Certains choix politiques s'accompagnent d'une cécité sournoise, frottant contre l'orgueil au lieu de l'erreur. La guerre amorcée par Donald Trump contre l'Iran en est un exemple. Initialement perçue comme une démonstration de force, elle s'est transformée en un engrenage dans lequel le président peine à reprendre le contrôle.
Le scénario était apparemment écrit d'avance, ou du moins c'est ce qu'il espérait. Une confrontation brève, ciblée, spectaculaire. L'objectif : valoriser l'image d'un président puissant à l'approche des élections de mi-mandat. Hélas ! La réalité a déjoué ces prévisions. En l'espace de trois semaines, nous sommes passés d'une opération soigneusement orchestrée à une escalade régionale imprévue. L'attaque israélienne sur un site gazier iranien, suivie des représailles de Téhéran contre les installations des monarchies du Golfe, ont marqué une rupture. La communication chaotique de Washington, soumise aux pressions du Qatar, illustre la déliquescence de la stratégie américaine, non pas par une faiblesse militaire, mais par une incohérence politique manifeste.
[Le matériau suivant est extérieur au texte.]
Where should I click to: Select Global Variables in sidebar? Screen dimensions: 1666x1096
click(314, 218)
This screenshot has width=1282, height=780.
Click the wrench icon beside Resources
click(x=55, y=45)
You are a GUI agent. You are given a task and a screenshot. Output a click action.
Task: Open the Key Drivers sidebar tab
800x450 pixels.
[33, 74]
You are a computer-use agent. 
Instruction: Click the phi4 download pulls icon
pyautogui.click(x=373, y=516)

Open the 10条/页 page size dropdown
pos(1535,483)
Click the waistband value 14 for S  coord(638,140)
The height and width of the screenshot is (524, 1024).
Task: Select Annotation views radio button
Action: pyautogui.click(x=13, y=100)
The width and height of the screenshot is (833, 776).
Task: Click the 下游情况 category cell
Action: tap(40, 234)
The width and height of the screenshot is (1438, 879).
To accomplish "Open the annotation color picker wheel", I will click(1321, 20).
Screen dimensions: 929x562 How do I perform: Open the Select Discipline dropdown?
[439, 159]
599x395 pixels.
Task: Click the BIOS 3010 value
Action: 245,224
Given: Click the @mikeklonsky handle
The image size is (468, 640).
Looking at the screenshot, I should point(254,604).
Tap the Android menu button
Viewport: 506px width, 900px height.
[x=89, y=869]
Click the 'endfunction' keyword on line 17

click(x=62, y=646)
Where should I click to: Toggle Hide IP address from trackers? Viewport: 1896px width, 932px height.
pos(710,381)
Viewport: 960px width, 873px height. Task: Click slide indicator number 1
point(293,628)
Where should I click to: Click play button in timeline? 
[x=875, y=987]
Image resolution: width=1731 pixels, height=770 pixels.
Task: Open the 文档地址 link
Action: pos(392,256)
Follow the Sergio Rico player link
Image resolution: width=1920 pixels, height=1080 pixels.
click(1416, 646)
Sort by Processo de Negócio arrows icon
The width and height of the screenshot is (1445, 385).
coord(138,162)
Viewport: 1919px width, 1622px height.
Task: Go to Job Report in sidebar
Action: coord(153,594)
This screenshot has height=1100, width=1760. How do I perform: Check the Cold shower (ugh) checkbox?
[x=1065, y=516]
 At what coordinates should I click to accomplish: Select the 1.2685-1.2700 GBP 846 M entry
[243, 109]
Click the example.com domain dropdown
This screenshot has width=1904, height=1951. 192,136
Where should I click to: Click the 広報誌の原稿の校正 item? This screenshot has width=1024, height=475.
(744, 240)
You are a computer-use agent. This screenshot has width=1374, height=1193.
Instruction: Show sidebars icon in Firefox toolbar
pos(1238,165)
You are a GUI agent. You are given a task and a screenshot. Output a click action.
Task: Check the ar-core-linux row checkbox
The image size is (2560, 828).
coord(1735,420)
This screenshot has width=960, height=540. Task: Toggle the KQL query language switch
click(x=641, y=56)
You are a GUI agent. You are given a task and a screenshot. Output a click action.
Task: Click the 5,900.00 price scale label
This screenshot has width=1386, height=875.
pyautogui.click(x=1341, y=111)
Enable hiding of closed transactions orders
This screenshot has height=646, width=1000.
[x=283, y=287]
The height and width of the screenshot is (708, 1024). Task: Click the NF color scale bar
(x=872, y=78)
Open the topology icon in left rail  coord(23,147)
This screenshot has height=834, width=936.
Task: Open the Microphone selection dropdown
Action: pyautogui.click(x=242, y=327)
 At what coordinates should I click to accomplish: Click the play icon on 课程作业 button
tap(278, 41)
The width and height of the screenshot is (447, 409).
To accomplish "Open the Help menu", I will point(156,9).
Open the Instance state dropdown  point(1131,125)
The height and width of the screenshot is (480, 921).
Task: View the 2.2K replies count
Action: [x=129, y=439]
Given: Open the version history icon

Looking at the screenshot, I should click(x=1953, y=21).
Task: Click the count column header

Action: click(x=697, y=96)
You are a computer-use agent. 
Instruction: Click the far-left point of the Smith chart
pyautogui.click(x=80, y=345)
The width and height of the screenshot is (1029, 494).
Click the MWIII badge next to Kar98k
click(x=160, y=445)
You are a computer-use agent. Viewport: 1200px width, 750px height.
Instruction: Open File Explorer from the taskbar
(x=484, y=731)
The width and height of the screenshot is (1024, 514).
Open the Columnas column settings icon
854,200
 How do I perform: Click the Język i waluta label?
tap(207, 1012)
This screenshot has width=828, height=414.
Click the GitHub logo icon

En ignorant ses diplomates – dont de nombreux experts sur l'Iran licenciés – et en négligeant ses propres agences de renseignement, Trump a encore une fois pris le risque de privilégier l'instinct sur l'expertise. Ce choix s'avère être un pari imprudent, empreint d'un orgueil démesuré.
Cette guerre ne résulte pas uniquement d'une décision solitaire, influencée par des alliances politiques et croyances idéologiques. Elle doit aussi se lire à travers la dimension religieuse qui, parfois sous-jacente, justifie cet affrontement. Au sein de la coalition trumpienne, le conflit avec l'Iran prend une tournure apocalyptique : la défense d'Israël en tant que préliminaire biblique et une guerre jugée "juste", somme toute nécessaire à l'accomplissement d'un dessein supérieur. Des leaders religieux autour de Trump évoquent une "libération" et une "mission". Dans certains cercles militaires et politiques, le langage de l'Armageddon émerge... Face à cela, l'Iran répond non seulement par une stratégie, mais aussi en se positionnant comme un acteur animé par une vision sacrée de la résistance. Deux narratives de légitimité s'opposent, dans un climat où l'espace politique se réduit, rendant toute résolution diplomatique de plus en plus insaisissable.
Le risque d'un enlisement devient alors palpables. Trump a sous-estimé son homologue, sa capacité de nuisance et sa stratégie d'usure. Plus alarmant, il ignore les conséquences d'un conflit prolongé dans une région cruciale pour l'énergie mondiale. Chaque attaque rapproche le détroit d'Ormuz d'un point de bascule, exacerbant le spectre d'un choc pétrolier aux ramifications économiques mondiales.
L'histoire se montre sévère envers les dirigeants qui confondent promptitude et précipitation. Le Vietnam, l'Irak, l'Afghanistan : ces guerres américaines, pensées comme des victoires décisives, se sont ensablées dans la durée. En s'engouffrant dans cette "croisade" pour ce qu'il désigne comme le mal, Donald Trump croyait orchestrer un dénouement rapide. Il pourrait bien, en réalité, avoir ouvert une phase irréversible, où chaque geste de désescalade serait un recul et chaque escalade, une fuite en avant. Entre ces deux pièges, Donald Trump se retrouve piégé dans une situation qu'il désirait éviter : un conflit long, coûteux, incertain. En d'autres termes, un bourbier.
La nature des bourbiers réside dans le fait qu'on y pénètre seul, qu'on perd toute maîtrise sur le calendrier et qu'on en émerge rarement plus fort.